Query BigQuery Tables Using Python

BigQuery is a fully-managed, serverless data warehouse that enables scalable analysis over petabytes of data. In this tutorial, we will learn how to execute SQL queries on BigQuery tables using the google-cloud-bigquery Python library.

Prerequisites

Python Code to Query BigQuery

The following example demonstrates how to initialize a BigQuery client, define a SQL query, and iterate through the results.

Python

# Import the packages
from dotenv import load_dotenv
import os
from google.oauth2 import service_account
from google.cloud import bigquery

def main():
    # Loads environment variables from a .env file
    load_dotenv()

    # Use environment variables from .env file
    credentials_path = os.getenv("GOOGLE_APPLICATION_CREDENTIALS")
    project_name = os.getenv("project_id")

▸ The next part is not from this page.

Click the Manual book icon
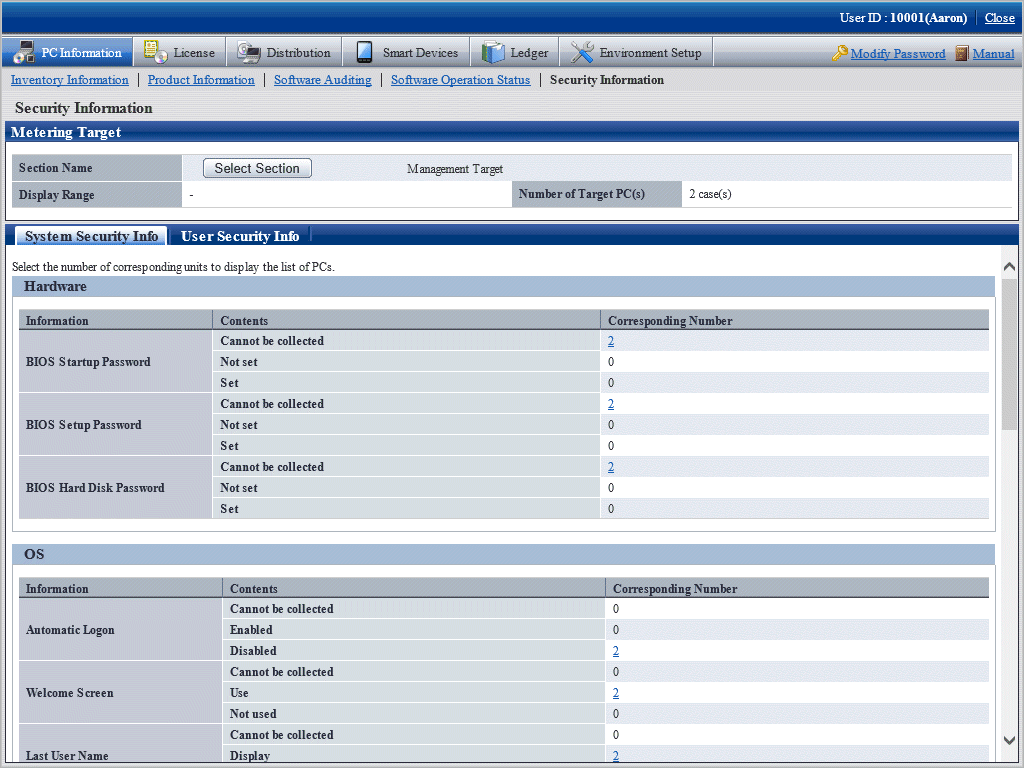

    # Get the service account credentials
    credentials = service_account.Credentials.from_service_account_file(credentials_path)

    # Create the BigQuery client object
    client = bigquery.Client(credentials=credentials, project=project_name)

    # Perform a query
    QUERY = """
        SELECT
            name,
            SUM(number) AS total_count
        FROM
            `bigquery-public-data.usa_names.usa_1910_2013`
        WHERE
            state = 'TX'
        GROUP BY
            name
        ORDER BY
            total_count DESC
        LIMIT 5
    """

    print("Executing query...")

    # Execute the query
    query_job = client.query(QUERY)

    print("The results are:")

    # Waits for query to finish
    rows = query_job.result()

    for row in rows:
        # Access column values by name
        print(f"Name: {row['name']}, Total: {row['total_count']}")

if __name__ == "__main__":
    main()    

Key Steps Explained

Note: When querying, ensure you use backticks (`) for table names if they contain special characters or are fully qualified (for example, project.dataset.table).